The proportion of the British population that consider themselves working-class is the same as in 1983, despite long-term decline in the number of working-class people in the UK. According to an annual survey from NatCen, 60% of Brits identify themselves as working-class while the remaining 40% identify as middle-class.
The British Social Attitudes survey for 2015 questioned more than 3,000 people on their class identities. Some 82% of those who identified as working-class believed there to be a wide divide between social classes, compared with 70% of those who identified as middle-class.
Citing various data from the Office for National Statistics and academic analyses, the report said that the number of "routine and semi-routine" workers in Britain had declined.
The working-classes, as defined by officials and social scientists in terms of occupation, total only 25% of the population, contrasting with the high number of Brits identifying themselves as belonging to this group – a phenomenon known as 'working-class of the mind'.
In the US, the proportion of people identifying as working-class has fallen in line with the decline in their actual number, with more now calling themselves middle-class.

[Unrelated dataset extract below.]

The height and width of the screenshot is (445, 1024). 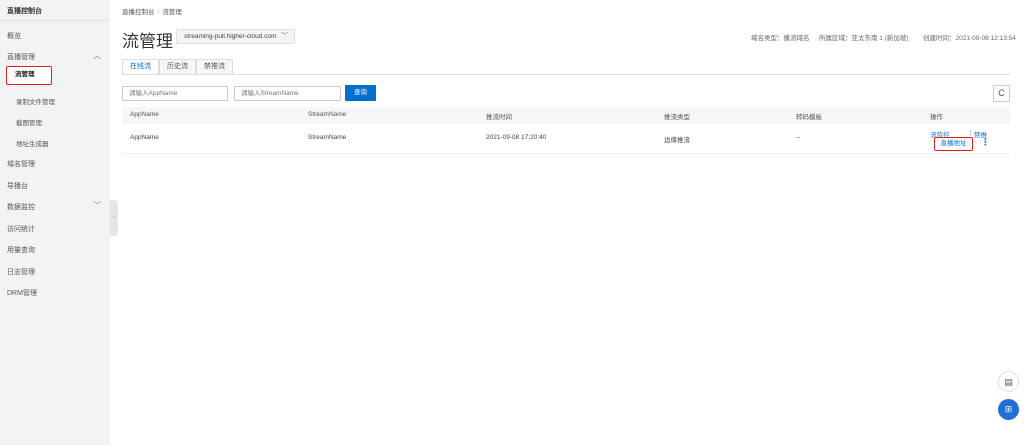 What do you see at coordinates (29, 122) in the screenshot?
I see `sidebar-item-screenshots: 截图管理` at bounding box center [29, 122].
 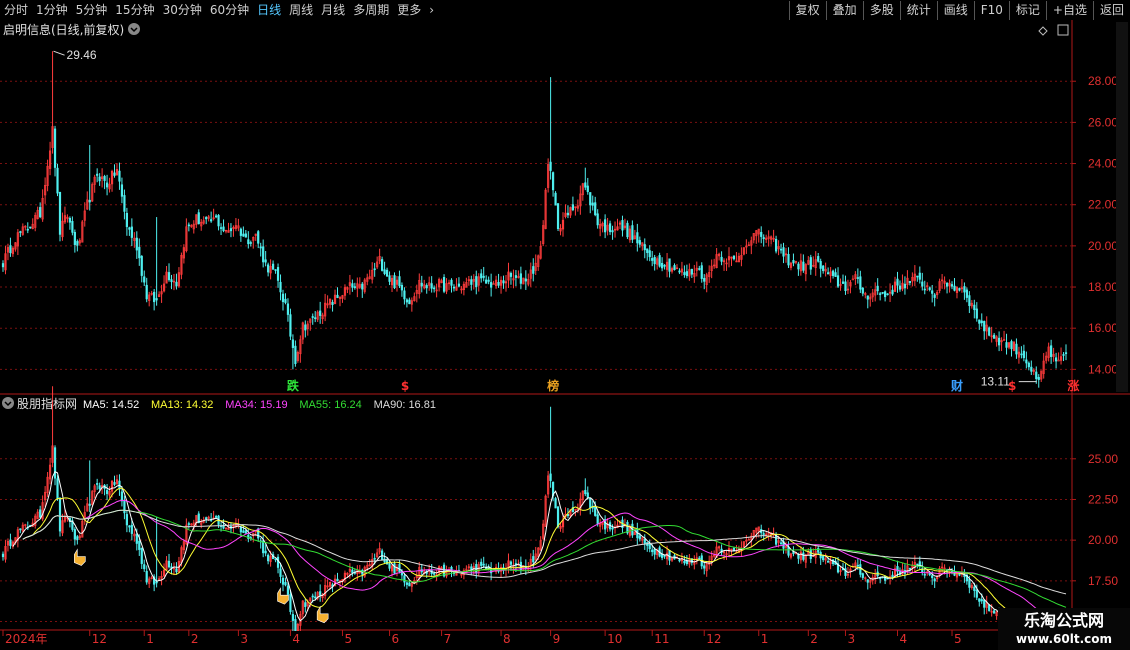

In the UK, almost 47% of those in jobs classified as managerial and professional consider themselves working-class. Only 26% of those surveyed believed it was not very difficult to move between social classes, while the remaining three-quarters felt the class divide was fairly or very wide.
Geoffrey Evans and Jonathan Mellon of the University of Oxford, the authors of the study, surmised in the report that "class identity, and especially working class identity, is alive and well" in British society.